**EXERCISE INSTRUCTIONS**
Starting at the line with "Image resolution: width=496" and going on through the line with "You are a computer-use agent. Screen dimensions: 720x480", reproduce each line in the records below exactly and nothing more.

START EXERCISE MATERIALS

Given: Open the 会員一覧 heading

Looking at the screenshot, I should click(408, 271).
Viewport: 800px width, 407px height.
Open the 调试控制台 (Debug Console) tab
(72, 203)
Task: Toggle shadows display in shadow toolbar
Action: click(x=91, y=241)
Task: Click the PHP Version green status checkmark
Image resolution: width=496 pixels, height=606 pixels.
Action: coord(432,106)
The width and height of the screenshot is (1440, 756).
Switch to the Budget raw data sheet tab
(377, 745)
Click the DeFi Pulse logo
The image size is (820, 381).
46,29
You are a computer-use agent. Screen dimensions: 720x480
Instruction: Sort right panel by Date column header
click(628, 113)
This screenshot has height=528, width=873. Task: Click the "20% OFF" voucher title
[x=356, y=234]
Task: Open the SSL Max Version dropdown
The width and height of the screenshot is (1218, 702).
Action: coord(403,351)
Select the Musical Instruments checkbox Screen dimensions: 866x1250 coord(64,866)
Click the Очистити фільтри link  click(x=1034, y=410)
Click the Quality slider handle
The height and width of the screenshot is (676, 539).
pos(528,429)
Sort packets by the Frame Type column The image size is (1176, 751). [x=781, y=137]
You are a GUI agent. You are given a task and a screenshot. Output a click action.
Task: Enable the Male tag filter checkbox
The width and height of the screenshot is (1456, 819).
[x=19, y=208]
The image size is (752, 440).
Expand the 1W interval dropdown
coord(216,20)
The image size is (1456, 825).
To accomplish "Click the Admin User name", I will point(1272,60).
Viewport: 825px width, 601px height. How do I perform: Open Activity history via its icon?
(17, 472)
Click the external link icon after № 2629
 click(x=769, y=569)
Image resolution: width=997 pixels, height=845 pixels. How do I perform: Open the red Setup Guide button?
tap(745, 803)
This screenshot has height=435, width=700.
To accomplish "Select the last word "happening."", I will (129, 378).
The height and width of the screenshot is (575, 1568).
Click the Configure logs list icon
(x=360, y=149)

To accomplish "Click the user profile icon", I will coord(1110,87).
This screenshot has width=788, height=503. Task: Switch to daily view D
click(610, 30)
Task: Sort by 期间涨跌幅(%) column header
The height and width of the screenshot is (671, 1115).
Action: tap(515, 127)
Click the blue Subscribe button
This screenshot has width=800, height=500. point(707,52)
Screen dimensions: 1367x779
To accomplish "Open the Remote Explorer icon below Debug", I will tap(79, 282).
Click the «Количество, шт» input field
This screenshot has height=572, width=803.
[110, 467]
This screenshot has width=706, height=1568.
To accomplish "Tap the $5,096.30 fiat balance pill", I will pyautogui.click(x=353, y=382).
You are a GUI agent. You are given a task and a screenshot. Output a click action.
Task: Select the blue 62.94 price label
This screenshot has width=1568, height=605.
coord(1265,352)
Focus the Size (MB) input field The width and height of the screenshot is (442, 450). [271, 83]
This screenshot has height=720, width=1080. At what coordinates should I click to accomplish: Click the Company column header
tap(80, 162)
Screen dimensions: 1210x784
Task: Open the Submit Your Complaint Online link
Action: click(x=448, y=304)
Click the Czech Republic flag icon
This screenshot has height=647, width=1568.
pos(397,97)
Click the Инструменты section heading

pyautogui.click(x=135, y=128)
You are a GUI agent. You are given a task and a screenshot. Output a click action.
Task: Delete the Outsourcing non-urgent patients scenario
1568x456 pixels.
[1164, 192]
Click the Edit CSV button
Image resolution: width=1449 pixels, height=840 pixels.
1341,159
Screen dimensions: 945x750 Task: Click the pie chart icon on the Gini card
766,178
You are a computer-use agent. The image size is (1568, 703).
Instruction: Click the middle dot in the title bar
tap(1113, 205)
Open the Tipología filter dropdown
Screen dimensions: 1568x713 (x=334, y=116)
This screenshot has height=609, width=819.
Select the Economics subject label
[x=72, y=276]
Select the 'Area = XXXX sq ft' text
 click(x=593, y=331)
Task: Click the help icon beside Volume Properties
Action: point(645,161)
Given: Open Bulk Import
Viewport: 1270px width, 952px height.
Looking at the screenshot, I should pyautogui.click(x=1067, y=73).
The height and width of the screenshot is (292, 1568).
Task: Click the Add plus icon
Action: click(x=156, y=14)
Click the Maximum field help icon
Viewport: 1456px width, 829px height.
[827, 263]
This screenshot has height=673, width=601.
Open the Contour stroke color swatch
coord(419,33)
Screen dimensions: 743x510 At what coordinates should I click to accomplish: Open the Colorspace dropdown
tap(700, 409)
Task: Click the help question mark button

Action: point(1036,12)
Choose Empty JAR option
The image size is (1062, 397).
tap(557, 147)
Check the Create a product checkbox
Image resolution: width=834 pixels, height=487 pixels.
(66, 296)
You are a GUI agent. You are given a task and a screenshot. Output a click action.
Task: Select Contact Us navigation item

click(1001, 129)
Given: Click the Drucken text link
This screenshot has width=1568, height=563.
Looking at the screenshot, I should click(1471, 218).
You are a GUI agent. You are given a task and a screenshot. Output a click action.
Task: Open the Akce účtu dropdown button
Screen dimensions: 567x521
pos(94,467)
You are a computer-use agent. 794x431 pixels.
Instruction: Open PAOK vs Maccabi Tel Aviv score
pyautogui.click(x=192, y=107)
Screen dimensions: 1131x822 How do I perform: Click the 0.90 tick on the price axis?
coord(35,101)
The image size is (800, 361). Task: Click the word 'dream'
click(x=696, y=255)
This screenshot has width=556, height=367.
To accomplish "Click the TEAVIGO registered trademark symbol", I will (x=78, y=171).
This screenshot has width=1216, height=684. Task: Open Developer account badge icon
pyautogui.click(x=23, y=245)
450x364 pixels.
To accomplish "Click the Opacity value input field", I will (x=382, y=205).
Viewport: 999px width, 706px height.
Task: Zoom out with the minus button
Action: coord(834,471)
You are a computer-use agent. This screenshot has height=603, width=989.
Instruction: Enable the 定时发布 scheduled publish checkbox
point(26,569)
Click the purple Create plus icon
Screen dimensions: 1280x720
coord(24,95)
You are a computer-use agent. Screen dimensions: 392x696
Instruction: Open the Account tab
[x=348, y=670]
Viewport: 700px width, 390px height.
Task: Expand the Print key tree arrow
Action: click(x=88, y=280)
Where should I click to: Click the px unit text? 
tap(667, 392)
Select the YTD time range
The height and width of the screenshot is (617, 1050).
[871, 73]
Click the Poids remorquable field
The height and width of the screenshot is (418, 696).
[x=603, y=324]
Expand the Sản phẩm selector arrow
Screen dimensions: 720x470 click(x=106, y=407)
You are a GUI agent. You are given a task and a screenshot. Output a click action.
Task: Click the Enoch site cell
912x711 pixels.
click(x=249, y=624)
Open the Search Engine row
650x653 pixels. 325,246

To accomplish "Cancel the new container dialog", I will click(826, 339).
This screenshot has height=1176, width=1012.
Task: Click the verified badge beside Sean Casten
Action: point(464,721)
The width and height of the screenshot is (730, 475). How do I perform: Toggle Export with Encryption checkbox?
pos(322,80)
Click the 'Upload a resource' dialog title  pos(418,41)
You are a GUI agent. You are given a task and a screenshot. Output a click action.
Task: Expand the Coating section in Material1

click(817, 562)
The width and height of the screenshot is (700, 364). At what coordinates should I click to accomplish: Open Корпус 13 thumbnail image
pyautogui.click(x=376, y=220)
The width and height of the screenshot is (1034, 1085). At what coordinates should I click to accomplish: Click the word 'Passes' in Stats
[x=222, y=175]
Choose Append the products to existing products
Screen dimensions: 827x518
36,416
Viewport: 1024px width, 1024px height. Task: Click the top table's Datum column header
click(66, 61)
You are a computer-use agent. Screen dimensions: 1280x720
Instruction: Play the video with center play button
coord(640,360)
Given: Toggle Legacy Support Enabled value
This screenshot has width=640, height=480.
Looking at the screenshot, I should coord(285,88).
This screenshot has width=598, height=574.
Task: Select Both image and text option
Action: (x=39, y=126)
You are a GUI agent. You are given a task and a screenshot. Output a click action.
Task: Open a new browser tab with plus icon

END EXERCISE MATERIALS

**ANSWER SECTION**
Image resolution: width=496 pixels, height=606 pixels.
Action: coord(432,106)
The width and height of the screenshot is (1440, 756).
Switch to the Budget raw data sheet tab
(377, 745)
Click the DeFi Pulse logo
The image size is (820, 381).
46,29
You are a computer-use agent. Screen dimensions: 720x480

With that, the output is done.